"""

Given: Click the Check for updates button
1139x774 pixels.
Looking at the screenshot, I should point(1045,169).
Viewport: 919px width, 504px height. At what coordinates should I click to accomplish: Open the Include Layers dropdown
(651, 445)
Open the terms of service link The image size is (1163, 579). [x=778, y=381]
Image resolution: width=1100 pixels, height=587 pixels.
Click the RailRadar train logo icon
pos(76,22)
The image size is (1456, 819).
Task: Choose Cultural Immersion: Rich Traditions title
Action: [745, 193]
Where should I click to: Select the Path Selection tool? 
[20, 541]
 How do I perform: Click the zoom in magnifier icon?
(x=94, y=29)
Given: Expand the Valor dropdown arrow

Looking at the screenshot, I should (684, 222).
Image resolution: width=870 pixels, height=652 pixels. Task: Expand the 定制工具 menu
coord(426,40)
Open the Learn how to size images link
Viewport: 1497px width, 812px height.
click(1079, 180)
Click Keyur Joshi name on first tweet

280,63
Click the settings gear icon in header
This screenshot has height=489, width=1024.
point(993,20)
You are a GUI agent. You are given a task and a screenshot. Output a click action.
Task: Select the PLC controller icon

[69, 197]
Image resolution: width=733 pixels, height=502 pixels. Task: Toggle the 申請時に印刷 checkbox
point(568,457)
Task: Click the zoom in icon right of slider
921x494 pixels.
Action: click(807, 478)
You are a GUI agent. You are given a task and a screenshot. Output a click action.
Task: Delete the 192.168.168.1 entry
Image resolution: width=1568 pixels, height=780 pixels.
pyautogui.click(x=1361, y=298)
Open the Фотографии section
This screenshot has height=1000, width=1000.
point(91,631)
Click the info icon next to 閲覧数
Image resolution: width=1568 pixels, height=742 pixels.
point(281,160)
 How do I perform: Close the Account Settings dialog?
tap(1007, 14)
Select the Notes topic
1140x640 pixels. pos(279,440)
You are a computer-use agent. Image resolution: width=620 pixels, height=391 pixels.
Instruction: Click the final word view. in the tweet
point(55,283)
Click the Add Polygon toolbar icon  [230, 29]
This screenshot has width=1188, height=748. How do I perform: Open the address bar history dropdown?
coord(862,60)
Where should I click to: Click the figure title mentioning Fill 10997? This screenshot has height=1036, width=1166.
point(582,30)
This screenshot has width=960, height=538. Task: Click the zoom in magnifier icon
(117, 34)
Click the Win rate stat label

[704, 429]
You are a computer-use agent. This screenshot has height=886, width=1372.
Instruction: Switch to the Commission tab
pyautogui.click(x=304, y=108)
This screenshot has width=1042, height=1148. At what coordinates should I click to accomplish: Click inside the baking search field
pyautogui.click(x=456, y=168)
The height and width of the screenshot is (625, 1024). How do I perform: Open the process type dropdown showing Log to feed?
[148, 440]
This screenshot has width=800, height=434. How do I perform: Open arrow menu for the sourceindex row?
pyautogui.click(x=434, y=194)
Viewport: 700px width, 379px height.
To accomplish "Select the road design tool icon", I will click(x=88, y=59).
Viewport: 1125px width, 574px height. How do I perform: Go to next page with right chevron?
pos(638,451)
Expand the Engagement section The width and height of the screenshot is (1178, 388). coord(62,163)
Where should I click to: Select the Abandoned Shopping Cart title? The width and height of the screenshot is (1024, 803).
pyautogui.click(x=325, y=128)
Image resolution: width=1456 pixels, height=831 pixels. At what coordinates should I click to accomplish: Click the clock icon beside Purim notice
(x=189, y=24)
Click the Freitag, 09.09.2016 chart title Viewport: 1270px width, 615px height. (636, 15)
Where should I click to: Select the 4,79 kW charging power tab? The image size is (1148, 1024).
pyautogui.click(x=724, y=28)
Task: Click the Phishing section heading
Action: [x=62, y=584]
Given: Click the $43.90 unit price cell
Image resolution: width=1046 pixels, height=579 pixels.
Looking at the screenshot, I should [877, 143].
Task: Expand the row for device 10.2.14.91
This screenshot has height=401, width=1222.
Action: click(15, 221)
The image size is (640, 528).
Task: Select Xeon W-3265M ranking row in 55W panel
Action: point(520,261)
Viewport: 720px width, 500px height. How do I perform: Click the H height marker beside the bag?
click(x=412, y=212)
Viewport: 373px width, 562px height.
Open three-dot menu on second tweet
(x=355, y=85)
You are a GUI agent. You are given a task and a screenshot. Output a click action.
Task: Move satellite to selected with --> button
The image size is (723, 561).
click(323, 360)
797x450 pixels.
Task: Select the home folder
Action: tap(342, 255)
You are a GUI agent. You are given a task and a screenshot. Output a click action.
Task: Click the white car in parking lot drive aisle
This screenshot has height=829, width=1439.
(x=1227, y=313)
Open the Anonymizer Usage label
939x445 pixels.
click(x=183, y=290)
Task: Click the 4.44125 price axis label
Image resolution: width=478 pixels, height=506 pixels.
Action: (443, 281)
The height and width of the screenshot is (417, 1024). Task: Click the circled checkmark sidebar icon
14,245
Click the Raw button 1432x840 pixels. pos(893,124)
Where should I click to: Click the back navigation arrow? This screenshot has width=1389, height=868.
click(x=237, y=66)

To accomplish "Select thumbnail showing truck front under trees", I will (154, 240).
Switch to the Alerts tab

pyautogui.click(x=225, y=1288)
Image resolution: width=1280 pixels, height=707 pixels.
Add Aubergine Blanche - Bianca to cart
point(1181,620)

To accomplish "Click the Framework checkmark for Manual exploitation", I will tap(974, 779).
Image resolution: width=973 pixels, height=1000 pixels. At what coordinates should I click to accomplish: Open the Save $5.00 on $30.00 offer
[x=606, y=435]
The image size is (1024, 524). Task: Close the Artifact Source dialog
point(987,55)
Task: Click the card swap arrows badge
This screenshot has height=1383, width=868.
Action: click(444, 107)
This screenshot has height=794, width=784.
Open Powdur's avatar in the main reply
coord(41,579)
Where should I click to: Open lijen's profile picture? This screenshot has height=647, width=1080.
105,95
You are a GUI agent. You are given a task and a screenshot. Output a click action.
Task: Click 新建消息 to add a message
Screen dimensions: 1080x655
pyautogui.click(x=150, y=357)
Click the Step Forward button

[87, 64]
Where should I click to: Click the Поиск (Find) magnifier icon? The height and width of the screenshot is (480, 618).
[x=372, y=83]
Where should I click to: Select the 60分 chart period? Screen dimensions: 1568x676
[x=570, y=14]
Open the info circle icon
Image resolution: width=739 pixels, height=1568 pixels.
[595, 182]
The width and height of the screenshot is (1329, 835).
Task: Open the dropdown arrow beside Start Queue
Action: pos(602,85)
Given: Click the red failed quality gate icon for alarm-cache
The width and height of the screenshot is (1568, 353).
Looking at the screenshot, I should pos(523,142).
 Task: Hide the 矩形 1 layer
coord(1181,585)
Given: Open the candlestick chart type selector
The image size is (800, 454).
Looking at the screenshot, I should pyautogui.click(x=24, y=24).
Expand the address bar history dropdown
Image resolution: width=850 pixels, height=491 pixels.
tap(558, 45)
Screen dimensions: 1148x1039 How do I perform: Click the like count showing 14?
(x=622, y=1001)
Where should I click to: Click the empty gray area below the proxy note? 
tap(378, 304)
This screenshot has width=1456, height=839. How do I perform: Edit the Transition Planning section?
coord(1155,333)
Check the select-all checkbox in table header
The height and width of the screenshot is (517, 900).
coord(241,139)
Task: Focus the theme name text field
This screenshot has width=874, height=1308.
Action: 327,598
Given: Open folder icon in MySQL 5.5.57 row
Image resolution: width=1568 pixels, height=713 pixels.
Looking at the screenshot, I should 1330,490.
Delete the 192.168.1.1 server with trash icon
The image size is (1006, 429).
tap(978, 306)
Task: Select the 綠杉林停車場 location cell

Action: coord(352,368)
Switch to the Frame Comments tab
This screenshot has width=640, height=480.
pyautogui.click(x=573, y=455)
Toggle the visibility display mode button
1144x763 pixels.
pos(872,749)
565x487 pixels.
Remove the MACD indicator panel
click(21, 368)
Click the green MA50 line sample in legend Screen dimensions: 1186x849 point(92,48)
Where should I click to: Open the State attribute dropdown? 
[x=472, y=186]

"""

TASK STATEMENT => Only exact copies of the lines from the one containing "Remove the MACD indicator panel" to the end of the records belong in the answer.

SOLUTION TO THE EXERCISE =>
Remove the MACD indicator panel
click(21, 368)
Click the green MA50 line sample in legend Screen dimensions: 1186x849 point(92,48)
Where should I click to: Open the State attribute dropdown? 
[x=472, y=186]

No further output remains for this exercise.